Zwei Gewinner, viele Verlierer

29. September 2014

Zum Übertritt der beiden bisherigen Ratsherren der Piraten zum SSW erklärt Ratsherr Stefan Rudau:
„Dieses Manöver ist für niemanden, mit Ausnahme der beiden Ratsherren selbst, ein Gewinn. Damit machen die beiden deutlich, dass es ihnen in der Politik nie um Inhalte, sondern höchstens um persönliche Vorteile ging!“.

Der Verlust für die Piratenpartei selbst ist offensichtlich. Aber auch sonst gibt es in der politischen Landschaft Kiels dadurch höchstens Verlierer:

Während sich der SSW noch für eine basisdemokratische Mitgliederbefragung zur Fraktionsneugründung  ausspricht, schaffen die Ex-Piraten bereits Fakten und firmieren öffentlich als SSW-Fraktion mit Büro und hauptamtlichem Geschäftsführer.
Der SSW hat jetzt zwar wieder eine größere und vermutlich relativ stabilere Fraktion in der Kieler Ratsversammlung. Allerdings bilden den Kern dieser Fraktion zwei Ratsherren, die bisher keinerlei politische Gemeinsamkeiten zu den Inhalten des SSW zeigten. Ob sie von den beiden untereinander zerstrittenen original SSW-Ratsfrauen im Sinne ihrer Partei beeinflusst werden können, erscheint, gelinde gesagt, sehr fraglich.
Die Kooperation ist zwar zahlenmäßig durch eine drei- bis vierköpfige SSW-Fraktion deutlich gestärkt, hat jetzt aber ungewollt zwei politische Hassadeure in ihren Reihen, die in der Vergangenheit durch Redebeiträge und Abstimmungsverhalten keineswegs durch ihre Nähe zur Politik von SPD, Grünen und SSW auffielen. Vielmehr haben sich die ehemaligen Ratsherren der Piraten in der Ratsversammlung einen Ruf als willige Gefolgsleute der oppositionellen FDP erarbeitet.
Am schlimmsten ist aber, dass die Wähler der Piratenpartei, die mit dieser Wahl ja nicht zuletzt eine Opposition zur etablierten Parteienlandschaft zum Ausdruck gebracht haben, erneut Vertrauen in unser demokratisches System verlieren werden. Auch wenn sie nie wirklich auf der Linie der Basis der Piratenpartei in Kiel lagen, konnte deren Druck doch bislang, wie bei der ursprünglichen Ablehnung des Möbel Kraft-Bürgerentscheids durch die beiden Ratsherren, als Korrektiv wirken.
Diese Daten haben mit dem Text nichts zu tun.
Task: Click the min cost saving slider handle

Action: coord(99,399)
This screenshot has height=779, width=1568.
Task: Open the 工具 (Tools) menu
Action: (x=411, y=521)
Lediglich Sven Seele und Marcel Schmidt selbst haben Vorteile: Sie entgehen sowohl dem ständigen Konflikt mit der Parteibasis als auch den möglichen Konsequenzen eines Arbeitsrechtsverfahrens eines ehemaligen Mitarbeiters gegen die Piratenfraktion.

„Wir erleben hier in erster Linie nicht ein Beispiel für die Politikunfähigkeit der Piraten, sondern vielmehr für die Beliebigtkeit und dass Fehlen jeglichen politischen Verantwortungsgefühls der beiden Ratsherren!“, so Rudau abschließend.